> Exercise requirements
All that is wanted is the exact lines from the one with "Instruction: Open the" through the last line of the entries, with both ends kept and every picture left out.

> Data extracts
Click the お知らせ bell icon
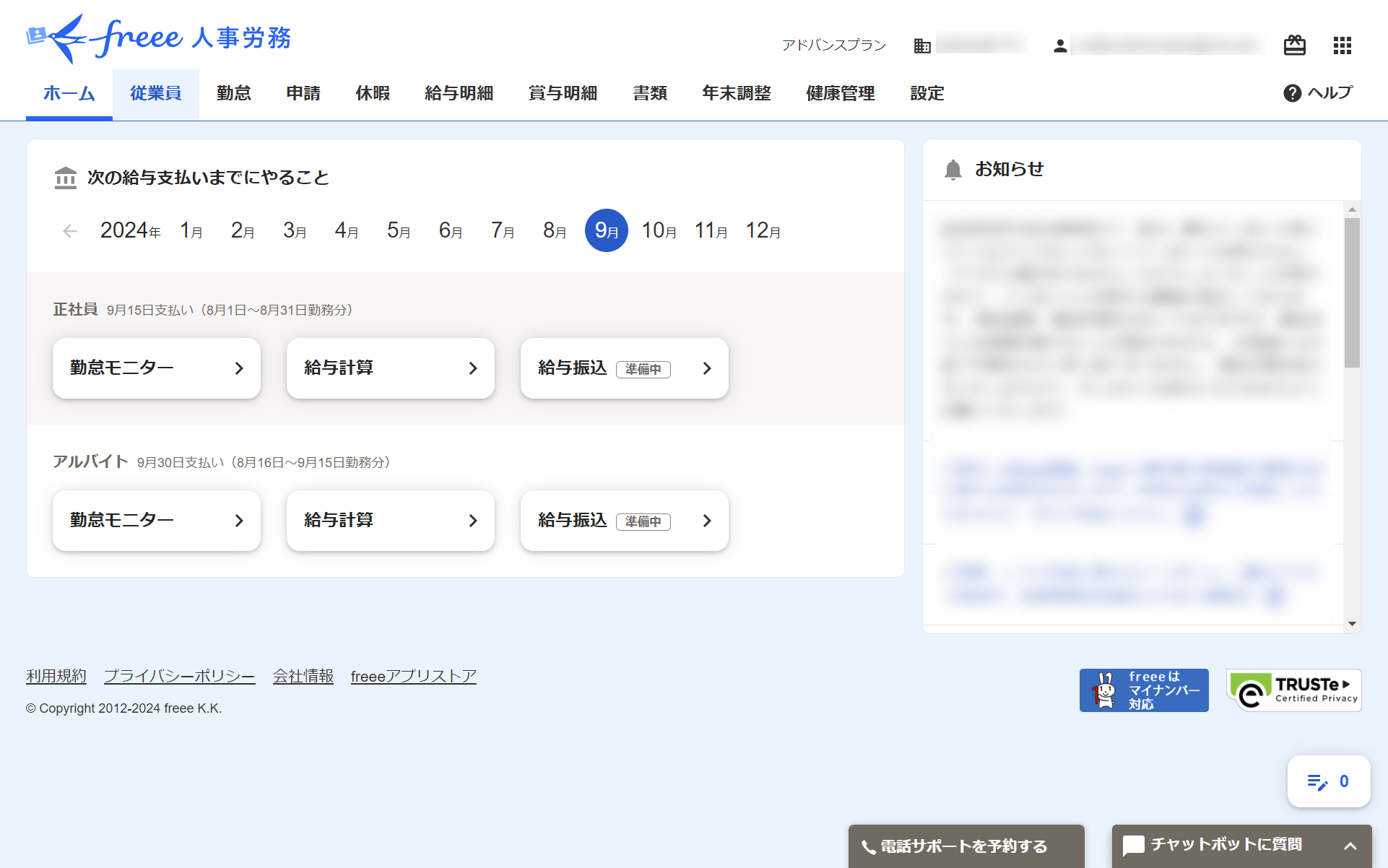This screenshot has height=868, width=1388. coord(953,170)
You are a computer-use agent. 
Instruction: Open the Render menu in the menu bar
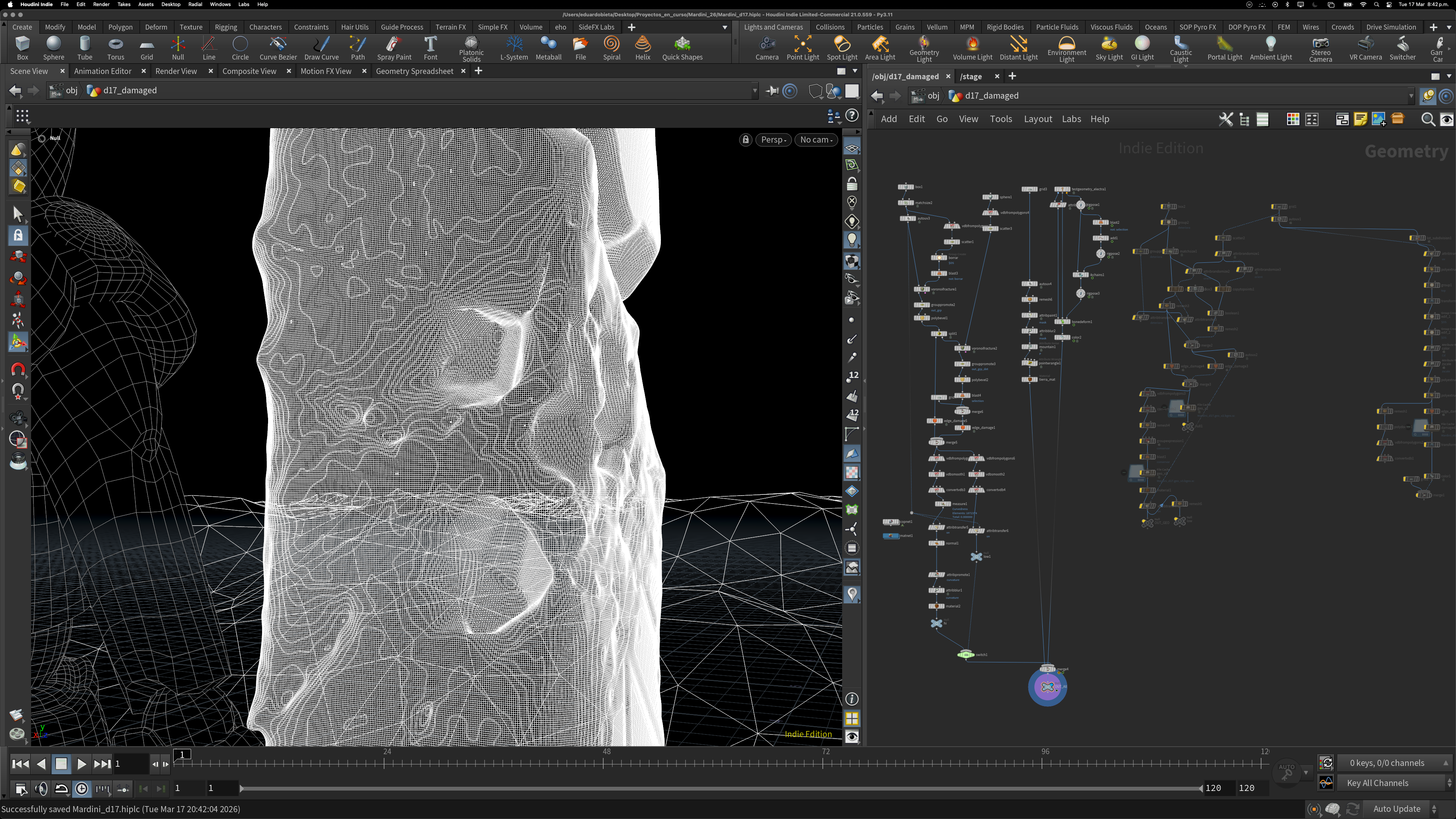click(101, 4)
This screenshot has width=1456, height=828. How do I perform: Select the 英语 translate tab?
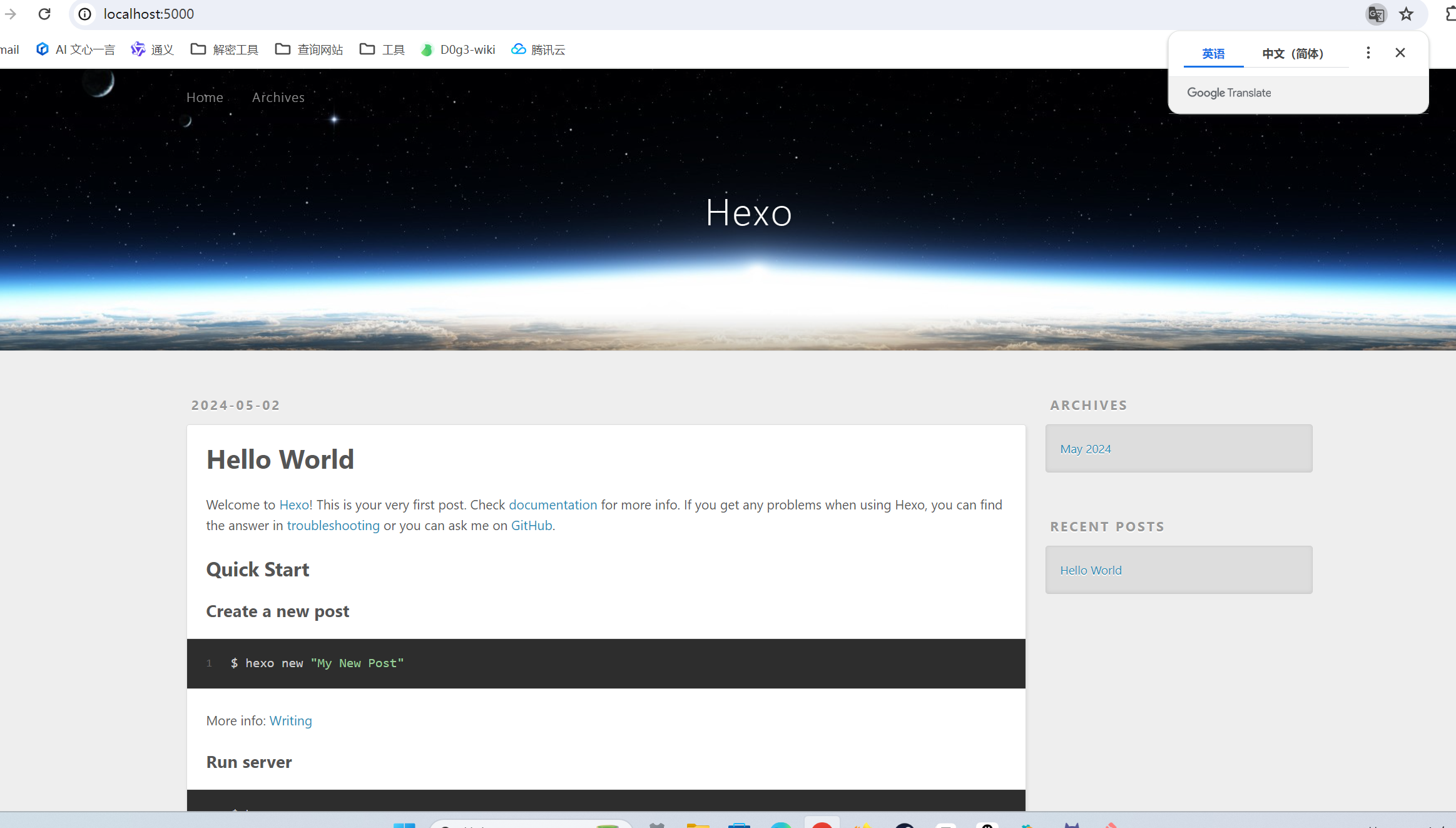click(1213, 54)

> Output of the exercise
Instruction: Open the Render menu in the menu bar
click(101, 4)
This screenshot has width=1456, height=828. How do I perform: Select the 英语 translate tab?
click(1213, 54)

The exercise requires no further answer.